The Task You Keep Moving to Tomorrow Is Trying to Tell You Something

The Daily CHEW™
Moving God’s Love from Head to Heart for Christian Professionals


There is a task on your list that has migrated from Monday to Tuesday to Wednesday — and it is about to migrate again. You are not avoiding it because you are undisciplined. You are avoiding it because something underneath it is unresolved, and your body knows it before your mind admits it.

I know this pattern because I live it. Right now, on the corner of my desk, sit four unopened envelopes. I am not a fan of paperwork. Normally I eat the frog — do the hard thing first. But lately I have been getting into early morning flows that lead me to rush through my shower and prep and barely get to the office in time for my first client. I think that is subconscious sabotage. It is like your mom making your favorite dessert but you have to eat your least favorite meal to get to it — and I keep jumping straight to dessert.
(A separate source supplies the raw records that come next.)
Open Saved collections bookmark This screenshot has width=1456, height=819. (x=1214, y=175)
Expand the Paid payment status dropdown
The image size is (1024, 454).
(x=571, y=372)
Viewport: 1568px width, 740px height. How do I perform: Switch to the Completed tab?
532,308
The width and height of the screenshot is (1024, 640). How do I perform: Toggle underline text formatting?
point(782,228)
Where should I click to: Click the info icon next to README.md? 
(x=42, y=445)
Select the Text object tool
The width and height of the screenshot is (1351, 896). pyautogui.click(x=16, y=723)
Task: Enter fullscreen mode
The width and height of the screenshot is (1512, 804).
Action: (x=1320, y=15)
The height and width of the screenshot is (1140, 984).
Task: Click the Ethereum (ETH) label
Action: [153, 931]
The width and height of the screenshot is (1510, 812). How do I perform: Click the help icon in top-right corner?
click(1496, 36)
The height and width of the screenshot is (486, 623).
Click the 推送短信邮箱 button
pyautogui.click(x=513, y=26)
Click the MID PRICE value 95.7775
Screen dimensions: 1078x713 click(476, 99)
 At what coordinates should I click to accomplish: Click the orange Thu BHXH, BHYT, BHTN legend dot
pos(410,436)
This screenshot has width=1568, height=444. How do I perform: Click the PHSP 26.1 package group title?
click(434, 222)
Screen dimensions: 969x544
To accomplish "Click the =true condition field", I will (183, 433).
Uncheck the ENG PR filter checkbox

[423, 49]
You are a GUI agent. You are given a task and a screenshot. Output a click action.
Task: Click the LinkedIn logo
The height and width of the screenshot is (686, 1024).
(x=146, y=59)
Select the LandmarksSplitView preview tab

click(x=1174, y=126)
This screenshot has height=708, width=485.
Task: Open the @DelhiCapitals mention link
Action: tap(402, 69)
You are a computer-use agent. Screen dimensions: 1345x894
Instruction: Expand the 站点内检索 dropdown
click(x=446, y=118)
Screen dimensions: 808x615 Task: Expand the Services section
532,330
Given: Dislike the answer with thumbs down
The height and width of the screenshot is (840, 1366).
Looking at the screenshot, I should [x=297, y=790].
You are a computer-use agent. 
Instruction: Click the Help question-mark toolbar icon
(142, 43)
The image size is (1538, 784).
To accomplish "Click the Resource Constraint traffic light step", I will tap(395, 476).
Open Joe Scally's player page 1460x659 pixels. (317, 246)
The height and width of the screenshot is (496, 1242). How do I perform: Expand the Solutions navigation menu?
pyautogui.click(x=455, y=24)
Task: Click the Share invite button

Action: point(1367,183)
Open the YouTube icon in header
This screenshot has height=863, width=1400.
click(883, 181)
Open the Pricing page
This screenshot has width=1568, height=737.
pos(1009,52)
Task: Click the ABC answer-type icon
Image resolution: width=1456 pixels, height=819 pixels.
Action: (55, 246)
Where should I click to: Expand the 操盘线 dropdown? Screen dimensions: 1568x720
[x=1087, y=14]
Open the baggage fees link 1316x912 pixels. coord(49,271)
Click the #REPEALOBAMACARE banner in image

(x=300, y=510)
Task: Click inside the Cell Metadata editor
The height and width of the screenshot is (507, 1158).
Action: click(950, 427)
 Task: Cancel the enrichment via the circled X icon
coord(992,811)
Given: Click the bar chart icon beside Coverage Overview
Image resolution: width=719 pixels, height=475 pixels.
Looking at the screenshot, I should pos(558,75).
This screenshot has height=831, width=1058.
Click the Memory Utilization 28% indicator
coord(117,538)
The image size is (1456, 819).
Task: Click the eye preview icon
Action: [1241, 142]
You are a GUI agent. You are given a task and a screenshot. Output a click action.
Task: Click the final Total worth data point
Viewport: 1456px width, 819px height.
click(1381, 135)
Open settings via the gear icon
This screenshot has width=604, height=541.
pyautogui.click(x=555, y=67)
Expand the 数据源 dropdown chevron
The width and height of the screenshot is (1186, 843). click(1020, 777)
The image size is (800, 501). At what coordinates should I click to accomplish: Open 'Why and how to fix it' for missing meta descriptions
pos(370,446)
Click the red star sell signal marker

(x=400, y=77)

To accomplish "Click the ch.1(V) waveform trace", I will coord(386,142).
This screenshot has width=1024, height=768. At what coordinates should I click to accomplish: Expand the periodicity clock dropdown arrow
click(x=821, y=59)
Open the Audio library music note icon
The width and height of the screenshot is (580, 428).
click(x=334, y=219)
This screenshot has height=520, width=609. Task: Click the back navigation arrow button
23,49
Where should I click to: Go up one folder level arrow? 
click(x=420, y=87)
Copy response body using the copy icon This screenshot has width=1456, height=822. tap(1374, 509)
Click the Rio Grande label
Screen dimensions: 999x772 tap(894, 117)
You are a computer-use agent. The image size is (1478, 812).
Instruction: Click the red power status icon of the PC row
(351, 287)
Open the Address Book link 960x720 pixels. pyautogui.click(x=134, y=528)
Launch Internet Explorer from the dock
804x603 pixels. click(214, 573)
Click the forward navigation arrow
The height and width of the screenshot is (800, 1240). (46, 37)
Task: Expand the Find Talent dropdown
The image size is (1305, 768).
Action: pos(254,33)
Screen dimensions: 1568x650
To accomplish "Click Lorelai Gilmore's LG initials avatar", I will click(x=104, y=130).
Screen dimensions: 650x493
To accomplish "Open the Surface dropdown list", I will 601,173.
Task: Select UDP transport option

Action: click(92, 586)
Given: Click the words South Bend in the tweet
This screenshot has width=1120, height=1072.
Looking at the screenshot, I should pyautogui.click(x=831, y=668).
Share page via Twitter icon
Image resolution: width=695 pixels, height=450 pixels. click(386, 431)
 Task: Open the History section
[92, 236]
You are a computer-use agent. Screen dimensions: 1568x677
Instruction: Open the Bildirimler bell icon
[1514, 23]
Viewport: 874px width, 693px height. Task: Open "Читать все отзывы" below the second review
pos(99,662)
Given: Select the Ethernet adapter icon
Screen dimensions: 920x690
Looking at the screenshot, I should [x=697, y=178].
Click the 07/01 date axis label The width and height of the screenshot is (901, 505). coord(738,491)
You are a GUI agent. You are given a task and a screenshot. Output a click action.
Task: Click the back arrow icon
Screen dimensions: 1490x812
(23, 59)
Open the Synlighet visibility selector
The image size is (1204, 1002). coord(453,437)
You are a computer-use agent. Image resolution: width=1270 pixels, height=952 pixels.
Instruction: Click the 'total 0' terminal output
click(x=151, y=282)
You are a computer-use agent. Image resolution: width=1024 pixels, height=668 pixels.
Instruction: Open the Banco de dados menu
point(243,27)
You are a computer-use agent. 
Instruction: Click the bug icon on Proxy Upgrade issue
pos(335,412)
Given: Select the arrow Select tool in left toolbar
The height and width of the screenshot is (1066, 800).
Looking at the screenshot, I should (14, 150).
Give me sessions any day of the week.

When I paused and took an emotional pulse on the paperwork, the first feeling was repulsion. And as I sat in that repulsion, I could sense the anxiety: What if I get it wrong? What if it costs us? I once signed in the wrong place and got penalized severely. Paperwork forces me to slow down — and my wife says I am a shark, always on the move. But what if that slow-down — paying careful attention, singular focus on understanding what I need to do — is actually preparing me for something my speed lacks: conscientiousness? What if God is using the task I most avoid to build the skill I most need?

Saturday’s anchor — Living and Leading from a Loved Heart — taught the practice of Name Before You Navigate. The migrating task is asking you to name before you act — or before you avoid again.

Clarity
What task keeps migrating on my list — and what is the one-word emotional pulse underneath the avoidance? Use your feelings chart to name it precisely.

Hear
“Whatever you do, work heartily, as for the Lord and not for men” (Colossians 3:23, ESV). God does not rank your tasks by how much you enjoy them. Scripture reveals that the work you dread and the work you love are both received by the same Lord — and He reshapes your relationship with the avoided task when you bring it to Him honestly instead of pushing it to tomorrow again.

Exchange
If I really believed God’s love is purposeful enough to use the task I most avoid to build something my speed cannot produce, how would that change the way I approach the migrating item on my list today?

Walk (30–90 seconds)
Name the task that has been migrating. Take a one-word emotional pulse on it — what do you actually feel when you think about doing it? Then set a fifteen-minute timer and start it. Not finish it — start it. Pray: Father, You are in this task too. Build in me what my speed cannot. If this is the only thing I do from this CHEW today, it is enough.

With you on the journey,
Ryan

If you had to put this into one sentence for today, what would you say God is inviting you to rest in or return to?